Look for Whole Grains
For those of you that eat grains, you are probably familiar with the “Look for Whole Grains” stamp. The label has become increasingly popular in supermarkets and health food stores over the past decade. You typically find it affixed to mostly grain products, including: bread, pasta, cereal, etc. and its purpose is to delineate products that are whole grain (meaning that they have all parts of the grain, including the bran and germ). The program was instituted by the Whole Grains Council, and consists of 2 labels, 1) the 100% Stamp – which assures you that a food contains a full serving or more of whole grain in each labeled serving and that ALL the grain is whole grain, and 2) the basic Whole Grain Stamp – which appears on products containing at least half a serving of whole grain per labeled serving. The “Look for Whole Grains” stamp has garnered widespread usage, as of October 2014, the label is on over 10,000 products in over 42 countries.
My Critique with this Label
As far as the label itself, the language is pretty straightforward in that it is not misleading. Overall, it serves its purpose by informing the amount of whole grains in a particular product. However, where I think we tend to miss the boat as a consumer is by associating the whole grains label with the overall healthiness of the product. We think that just because a product is listed as whole grain, it must be good for us. However, research shows that may not necessarily be the case. For example, Mozaffarian et al. (2013) conducted an study on products containing the “Look for Whole Grains” label, and found that while WG-stamped products in fact contained higher fiber and lower trans-fat totals, they were also higher in sugars and calories when compared to products without the stamp.

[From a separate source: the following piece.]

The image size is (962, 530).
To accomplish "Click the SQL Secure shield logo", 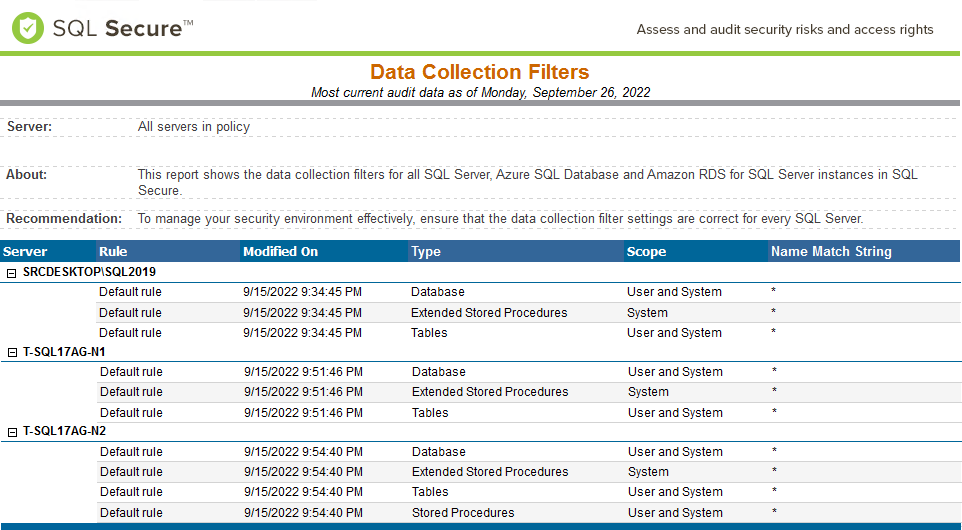I will (x=28, y=28).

Although I think that the larger problem with the regulating of “whole grains” in our food products is that there are no federal guidelines. As it stands, there is no single standard for defining a product “whole grain,” as the “Look for Whole Grains” Stamp is a third-party verification agency and not federally regulated. As a result, you can walk into your local Ralph’s and find a box of Lucky Charm’s with the “Look for Whole Grains” logo proudly affixed on the right hand corner. I don’t know about you, but I’d rather get my fiber from sweet potatoes and broccoli, not ‘me’ Lucky Charms.
Additionally, there is a lot of ambiguity in how manufacturers label wheat. From the standard whole wheat classification, you have your multigrain, 7 grain, stoneground, semolina, durum wheat, and enriched flour just to name a few. Technically, some of these are considered “whole” and some aren’t (to decipher would take an entire separate blog post). Furthermore, unless you are buying organic, you can go ahead and assume that you are eating GMO grains. That is why personally I choose to refrain from wheat and grains altogether to prevent this madness! But if you must consume grains, opt for the sprouted variety that you can find at most health food stores and always go organic. You can use the “Look for Whole Grains” stamp as a guide, but be sure to check food labels for other possible ingredients.
I know what you are thinking: buying food shouldn’t be this damn difficult! And I agree, but unfortunately that is the reality that we now live in. What stinks is that things are only getting worse. With the current farming landscape in this country, experts are predicting an even bigger increase in contaminated products as we move ahead. However, it is important to remember that you hold all of the power in what you choose to buy. By being a more educated buyer, you can make better informed decisions about the food you purchase.
Overarching, as a consumer, you must always be looking to exercise your power to help combat these unsavory conditions. As bad as things have gotten, it’s now on us now to take action. Along with doing your part individually, look to start up some local CSAs in your community, work with your local legislation to bring more Farmer’s markets and local food to your neighborhood, or even grow your own food!! Because as it stands now, the food industry has no plans of slowing down, and they definitely don't have our best interest at hand.